Peace activist to speak on ‘Learning to Love Boko Haram’
Lecture: “Learning to Love Boko Haram: A Nigerian Peace Church Responds,” lecture by Peggy Faw Gish
Date and time: Tuesday, Dec. 15 at 7 p.m.
Location: College Mennonite Church (map)
Cost: Free and open to the public
On Tuesday, Dec. 15 at 7 p.m., the Institute for the Study of Global Anabaptism and College Mennonite Church will host a public lecture by Peggy Faw Gish, titled “Learning to Love Boko Haram: A Nigerian Peace Church Responds.” The lecture will take place in the College Mennonite Church-Chapel on the campus of Goshen College (handicap parking available), and is free and open to the public.
Gish, born in northern Nigeria to American missionaries, has been active in peace and justice work all of her adult life. In the spring and summer of 2015, she worked closely with members of the Ekklesiyar Yan’uwa a Nigeria (EYN), the Church of the Brethren in Nigeria, who have suffered great violence and upheaval at the hands of Boko Haram, a radicalized group in northeastern Nigeria. Gish will share stories and insights based on her work among the EYN and their search for nonviolent responses in a context of intense persecution.
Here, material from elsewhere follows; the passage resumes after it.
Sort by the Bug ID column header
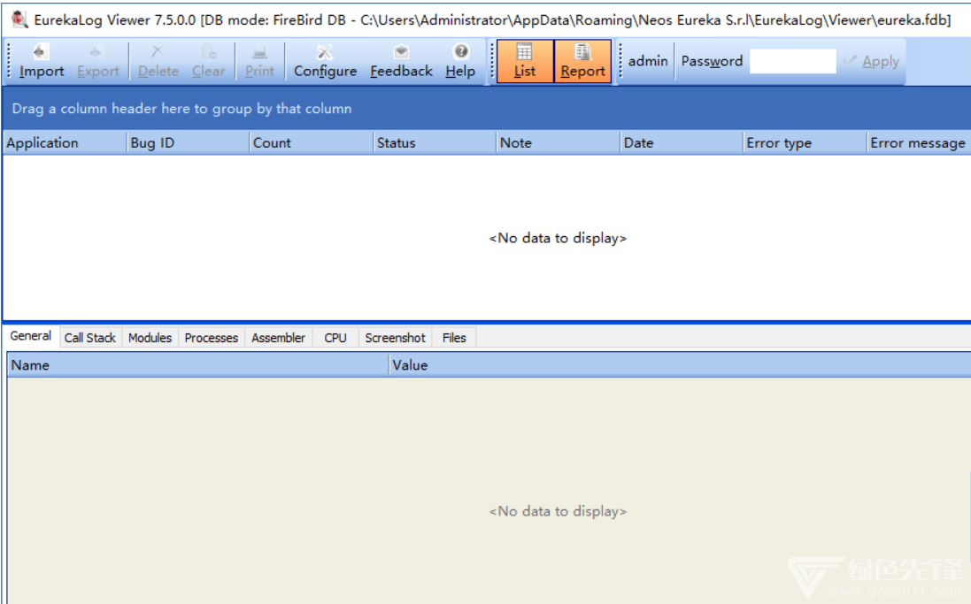This screenshot has height=604, width=971. tap(188, 143)
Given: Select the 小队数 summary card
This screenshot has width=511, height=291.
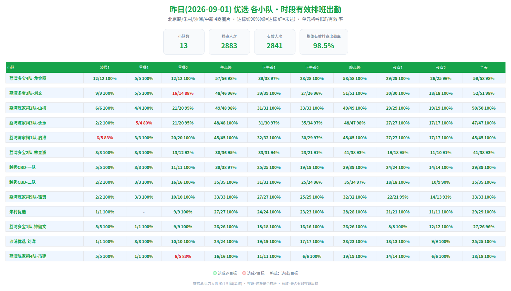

Since October 2002, she has been working in Iraq with Christian Peacemaker Teams. She was in Iraq before, during and since the March 2003 U.S. invasion.
Her first book, “Iraq: A Journey of Hope and Peace” (2004), covers the first year and a half of the Iraq War. Her second book, “Walking Through Fire: Iraqis’ Struggle for Justice and Reconciliation” (2013), picks up the story from Summer, 2004 to Summer, 2011.
Peggy is a mother, has five granddaughters, is a community mediator and member of the Church of the Brethren. She has been an organic vegetable farmer and lives on a farm near Athens, Ohio. She loves to walk in the woods and loves to hunt wild mushrooms, fruits and berries.